No final do seu segundo mandato, o governador Spencer Cox mudará a Suprema Corte de Utah, potencialmente mais do que qualquer um de seus antecessores no poder executivo.

Trabalhando com legisladores, Cox aprovou mudanças na forma como os juízes são selecionados, ampliando o painel para dois membros e exigindo mais transparência dos tribunais.

Cox entrevistou candidatos para as vagas criadas pelas novas regras na semana passada e realizará mais entrevistas esta semana enquanto se prepara para preencher as vagas deixadas em aberto pelo presidente do tribunal, Matthew Durant, e pela juíza Diana Hagen.

O presidente do tribunal, Matthew Durant, está na Câmara dos Representantes enquanto faz o discurso sobre o estado do Judiciário durante o primeiro dia da sessão legislativa de 2026 em Salt Lake City, terça-feira, 20 de janeiro de 2026. | Scott J. Winterton, Deseret Notícias

Durant anunciou sua aposentadoria na sexta-feira, resultado de uma série de atualizações jurídicas e mudanças de pessoal que renovaram o tribunal ao longo de vários meses.

Os acontecimentos ocorrem num momento em que os legisladores concentram a sua frustração no poder judicial e as ameaças de uma investigação sobre alegada má conduta levaram à demissão de Hagen em maio.

Em breve, Cox nomeará seis membros do painel de sete membros e deixará um legado duradouro na Suprema Corte, responsável pela interpretação da constituição estadual.

Subjacente à influência de Cox no tribunal está um debate sobre como manter a confiança no poder judicial num momento politicamente carregado.

A legislatura liderada pelos republicanos acredita que a credibilidade deve ser restaurada após várias decisões controversas através de reformas processuais para ajudar os juízes a reflectirem os valores do Utah.

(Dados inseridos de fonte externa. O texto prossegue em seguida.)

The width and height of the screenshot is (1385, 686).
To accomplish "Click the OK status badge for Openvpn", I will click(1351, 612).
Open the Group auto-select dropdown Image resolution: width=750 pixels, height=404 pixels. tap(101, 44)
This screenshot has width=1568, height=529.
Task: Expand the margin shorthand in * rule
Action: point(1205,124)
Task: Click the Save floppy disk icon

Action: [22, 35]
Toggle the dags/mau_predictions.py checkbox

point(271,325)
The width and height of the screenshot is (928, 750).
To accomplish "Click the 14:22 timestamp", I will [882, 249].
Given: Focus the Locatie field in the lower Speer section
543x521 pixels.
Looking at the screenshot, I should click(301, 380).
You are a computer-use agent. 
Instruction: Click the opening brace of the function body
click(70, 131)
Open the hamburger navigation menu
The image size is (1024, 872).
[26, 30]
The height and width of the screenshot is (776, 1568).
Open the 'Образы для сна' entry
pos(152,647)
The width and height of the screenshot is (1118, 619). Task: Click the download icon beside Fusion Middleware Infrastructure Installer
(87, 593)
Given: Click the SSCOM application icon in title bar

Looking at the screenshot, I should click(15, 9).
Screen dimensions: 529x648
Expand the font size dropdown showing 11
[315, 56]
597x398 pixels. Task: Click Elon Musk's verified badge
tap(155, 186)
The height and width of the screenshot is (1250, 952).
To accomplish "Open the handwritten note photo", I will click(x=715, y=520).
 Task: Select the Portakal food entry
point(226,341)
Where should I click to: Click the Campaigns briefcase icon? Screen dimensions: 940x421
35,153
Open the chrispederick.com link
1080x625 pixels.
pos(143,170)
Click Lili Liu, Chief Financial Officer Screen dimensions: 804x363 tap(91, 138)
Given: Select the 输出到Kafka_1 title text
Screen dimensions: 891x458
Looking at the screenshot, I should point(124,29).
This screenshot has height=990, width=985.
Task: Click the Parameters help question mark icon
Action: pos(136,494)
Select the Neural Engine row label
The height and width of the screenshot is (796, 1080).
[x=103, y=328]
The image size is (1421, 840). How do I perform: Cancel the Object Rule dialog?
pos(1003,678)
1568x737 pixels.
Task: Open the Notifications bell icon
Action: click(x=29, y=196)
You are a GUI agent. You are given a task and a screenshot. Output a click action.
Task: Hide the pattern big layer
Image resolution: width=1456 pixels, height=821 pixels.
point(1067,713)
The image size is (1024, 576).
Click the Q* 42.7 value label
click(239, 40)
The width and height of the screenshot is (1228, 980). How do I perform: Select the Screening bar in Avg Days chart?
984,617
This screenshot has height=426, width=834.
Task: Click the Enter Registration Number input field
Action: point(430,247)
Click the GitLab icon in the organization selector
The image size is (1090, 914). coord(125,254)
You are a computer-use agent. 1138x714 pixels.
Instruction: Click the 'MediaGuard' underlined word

Enquanto membros da Suprema Corte de Utah perante Matthew B. Utah Chief Justice Durant entra na Câmara dos Representantes enquanto discursa em uma sessão conjunta do Legislativo de Utah dentro da Câmara dos Representantes no Capitólio em Salt Lake City, terça-feira, 25 de janeiro de 2020. | Scott J. Winterton, Deseret Notícias

Alguns membros da comunidade jurídica consideram que isto é uma politização de um processo baseado no mérito e apelam ao regresso à independência judicial com maior supervisão por parte de outros juízes.

Embora todos os juízes do estado tenham sido nomeados por um governador republicano, uma combinação de um momento único e de novas políticas deu a Cox o poder de remodelar o cenário dos tribunais de Utah.

Acima dos resultados

Apoiadores e críticos apontam para o projeto de lei de 2023, SB129, como o início de um esforço acelerado para remodelar a composição dos tribunais, reformando a forma como os advogados são selecionados para eles.

A lei removeu os limites sobre quem Cox poderia nomear para as 10 comissões estaduais de nomeação judicial encarregadas de avaliar os nomeados judiciais.

A lei eliminou a exigência de que as comissões tivessem no máximo quatro membros do mesmo partido, no máximo quatro advogados e dois indivíduos recomendados pela Ordem dos Advogados do Estado de Utah.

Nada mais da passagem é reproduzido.